Ample research facilities and deck equipment

The builder added that the vessel will also be available as a "living laboratory" for the Dutch maritime sector. Systems and installations should be suitable for easy onboard installation and testing of innovations from that sector, including in certain cases of integration into existing systems.

Onboard facilities include wet and dry laboratories (with equipment for continuous analysis of water quality even while the vessel is underway), berths, and a working deck with a total area of 125 square metres (1,350 square feet) for transporting either two 20-foot containers, four 10-foot containers, or an equivalent total volume.

Equipment on the working deck includes a 1.5-tonne deck crane and a five-tonne hydraulically operated A-frame. The A-frame allows acoustic measuring equipment to be lowered past the waterline and to be retrieved as quickly as possible, such as when a different piece of equipment needs to be used at the same site.

The deck equipment is hydraulically driven from a hydraulic power unit (HPU) in the steering gear room, though a remote control box can also be used to operate the equipment. The forces on the deck equipment are calculated with Dynamic Application Factor (DAF) of 2 for work under water.

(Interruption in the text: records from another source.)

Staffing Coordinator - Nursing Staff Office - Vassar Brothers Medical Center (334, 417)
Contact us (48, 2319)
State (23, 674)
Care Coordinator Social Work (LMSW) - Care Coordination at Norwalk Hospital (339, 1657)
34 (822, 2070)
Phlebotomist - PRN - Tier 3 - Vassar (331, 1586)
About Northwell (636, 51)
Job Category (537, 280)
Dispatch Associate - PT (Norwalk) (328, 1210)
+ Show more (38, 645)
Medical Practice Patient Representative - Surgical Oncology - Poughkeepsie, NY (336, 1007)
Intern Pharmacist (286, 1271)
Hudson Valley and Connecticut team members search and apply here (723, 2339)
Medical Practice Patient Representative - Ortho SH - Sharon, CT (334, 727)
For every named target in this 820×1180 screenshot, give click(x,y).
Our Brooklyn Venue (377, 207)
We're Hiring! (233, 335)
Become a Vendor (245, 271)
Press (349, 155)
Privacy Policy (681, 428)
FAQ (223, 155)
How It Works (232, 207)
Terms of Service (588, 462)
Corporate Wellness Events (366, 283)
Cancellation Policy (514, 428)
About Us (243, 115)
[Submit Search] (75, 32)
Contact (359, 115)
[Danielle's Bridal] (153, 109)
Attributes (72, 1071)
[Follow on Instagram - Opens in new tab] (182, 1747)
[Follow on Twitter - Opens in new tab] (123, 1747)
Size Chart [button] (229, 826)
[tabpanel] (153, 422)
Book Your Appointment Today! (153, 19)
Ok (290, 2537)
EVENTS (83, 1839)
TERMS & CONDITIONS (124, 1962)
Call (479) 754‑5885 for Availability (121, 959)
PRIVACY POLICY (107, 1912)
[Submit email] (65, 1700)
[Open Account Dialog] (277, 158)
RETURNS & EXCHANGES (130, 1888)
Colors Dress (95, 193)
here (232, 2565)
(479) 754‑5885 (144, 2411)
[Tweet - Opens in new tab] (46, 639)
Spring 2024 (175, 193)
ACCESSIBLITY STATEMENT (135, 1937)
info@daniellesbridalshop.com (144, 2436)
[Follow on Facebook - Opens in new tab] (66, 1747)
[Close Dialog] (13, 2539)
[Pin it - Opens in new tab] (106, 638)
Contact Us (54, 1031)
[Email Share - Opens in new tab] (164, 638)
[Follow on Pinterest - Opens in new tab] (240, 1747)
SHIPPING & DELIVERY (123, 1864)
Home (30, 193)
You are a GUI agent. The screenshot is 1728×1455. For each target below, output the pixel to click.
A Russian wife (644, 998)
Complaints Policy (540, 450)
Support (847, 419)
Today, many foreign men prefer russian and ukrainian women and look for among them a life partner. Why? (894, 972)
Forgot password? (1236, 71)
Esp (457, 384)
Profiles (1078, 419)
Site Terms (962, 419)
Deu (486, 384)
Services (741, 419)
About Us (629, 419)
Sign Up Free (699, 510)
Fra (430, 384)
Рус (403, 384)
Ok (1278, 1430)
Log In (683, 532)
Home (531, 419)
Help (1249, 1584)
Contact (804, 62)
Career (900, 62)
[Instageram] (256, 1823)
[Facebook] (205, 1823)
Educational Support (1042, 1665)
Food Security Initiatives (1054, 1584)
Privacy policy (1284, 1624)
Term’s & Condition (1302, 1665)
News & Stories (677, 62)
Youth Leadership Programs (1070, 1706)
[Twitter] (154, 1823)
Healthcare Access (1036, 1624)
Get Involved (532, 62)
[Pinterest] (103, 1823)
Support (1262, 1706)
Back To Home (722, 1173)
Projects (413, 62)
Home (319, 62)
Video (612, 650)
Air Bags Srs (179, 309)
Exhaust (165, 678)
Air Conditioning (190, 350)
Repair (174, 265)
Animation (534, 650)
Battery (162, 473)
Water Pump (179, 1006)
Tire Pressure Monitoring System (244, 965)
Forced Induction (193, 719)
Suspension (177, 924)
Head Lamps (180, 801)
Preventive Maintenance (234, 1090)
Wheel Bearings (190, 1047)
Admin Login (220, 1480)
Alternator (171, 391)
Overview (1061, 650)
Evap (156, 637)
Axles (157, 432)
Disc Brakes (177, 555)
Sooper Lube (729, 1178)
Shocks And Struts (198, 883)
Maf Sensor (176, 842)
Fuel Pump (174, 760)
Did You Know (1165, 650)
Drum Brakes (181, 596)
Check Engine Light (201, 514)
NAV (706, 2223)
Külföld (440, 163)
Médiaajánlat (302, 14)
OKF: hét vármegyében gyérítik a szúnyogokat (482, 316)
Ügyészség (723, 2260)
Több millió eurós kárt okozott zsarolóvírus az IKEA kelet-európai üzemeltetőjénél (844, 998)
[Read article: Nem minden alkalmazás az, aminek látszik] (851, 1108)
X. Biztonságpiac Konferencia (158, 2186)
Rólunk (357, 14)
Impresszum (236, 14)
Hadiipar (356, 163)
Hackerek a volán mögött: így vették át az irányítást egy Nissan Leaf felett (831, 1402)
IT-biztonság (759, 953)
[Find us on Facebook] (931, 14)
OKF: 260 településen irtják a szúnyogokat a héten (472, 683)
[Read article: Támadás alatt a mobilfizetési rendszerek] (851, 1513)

Wim Wolff was designed to have an operational service life of more than 30 years, even taking into account regular use under the harsh conditions associated with shallow waters with high contents of sand and rock. Thecla Bodewes thus developed a modular energy concept with a propulsion train independent of the energy source system. This enables the use of alternative energy systems without the need for major conversion work. It also helps the vessel avoid the risk of its powerplant being outdated due to the introduction of a growing number of cleaner marine fuels in the future.

"The materials used in the vessel's construction are recyclable and were manufactured in an environment-friendly manner," Thecla Bodewes told Baird Maritime. "Also, since the vessel is relatively small but has an extensive building specification, we learned it becomes necessary to perform a thorough design check to ensure a successful construction and outfitting."